Limit which "pfs" when querying mellanox cards
https://docs.nvidia.com/dgx/dgx-os-7-user-guide/known_issues.html#id16
With this note:
Accessing PF0 and PF1 is restricted. Currently, there is no temporary solution available.
[11176.517416] mlx5_core 0000:05:00.0: mlx5_cmd_out_err:835:(pid 18360): ACCESS_REG(0x805) op_mod(0x1) failed, status bad operation(0x2), syndrome (0x9a6171), err(-22)
[11176.534892] mlx5_core 0000:05:00.0: mlx5_cmd_out_err:835:(pid 18360): ACCESS_REG(0x805) op_mod(0x1) failed, status bad operation(0x2), syndrome (0x9a6171), err(-22)

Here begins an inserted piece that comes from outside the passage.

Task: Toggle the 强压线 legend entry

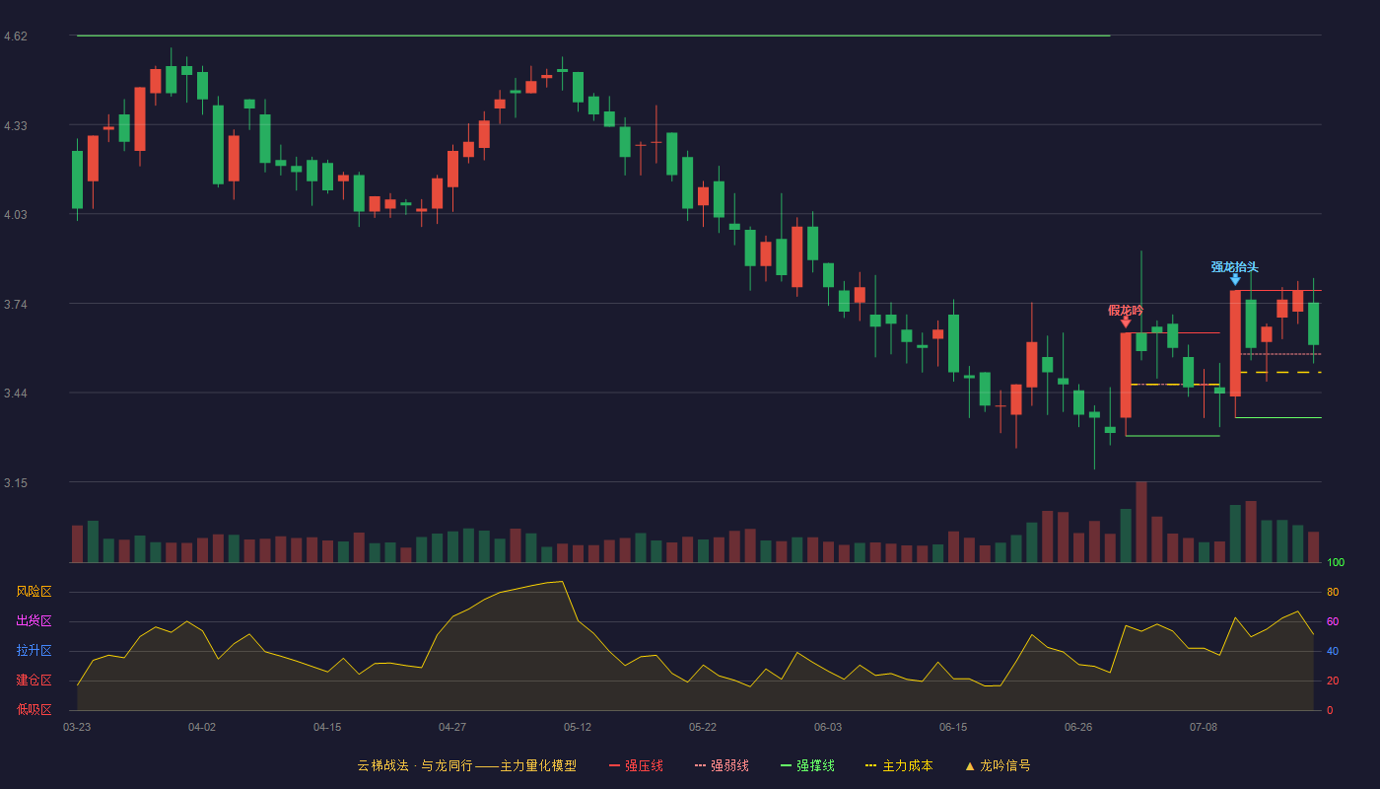Action: point(636,765)
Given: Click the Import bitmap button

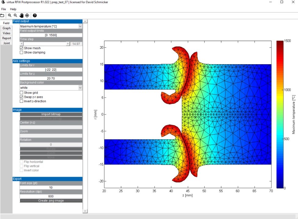Looking at the screenshot, I should [51, 114].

[11176.589308] mlx5_core 0000:05:00.1: mlx5_cmd_out_err:835:(pid 10354): ACCESS_REG(0x805) op_mod(0x1) failed, status bad operation(0x2), syndrome (0x9a6171), err(-22)
[11176.607052] mlx5_core 0000:05:00.1: mlx5_cmd_out_err:835:(pid 10354): ACCESS_REG(0x805) op_mod(0x1) failed, status bad operation(0x2), syndrome (0x9a6171), err(-22)
I didn't find a github issue about this in here. Maybe there could be a way to limit which PFs node_exporter tries to get data about?
I have currently selected to disable ethtool metric collection, and logs are no longer being printed. I hope there will be a better solution.
To get rid of the kernel messages I needed to disable the infiniband collector with --no-collector.infiniband
We aren't using the collector.ethtool and disabling all the other net* collectors did not get rid of the messages.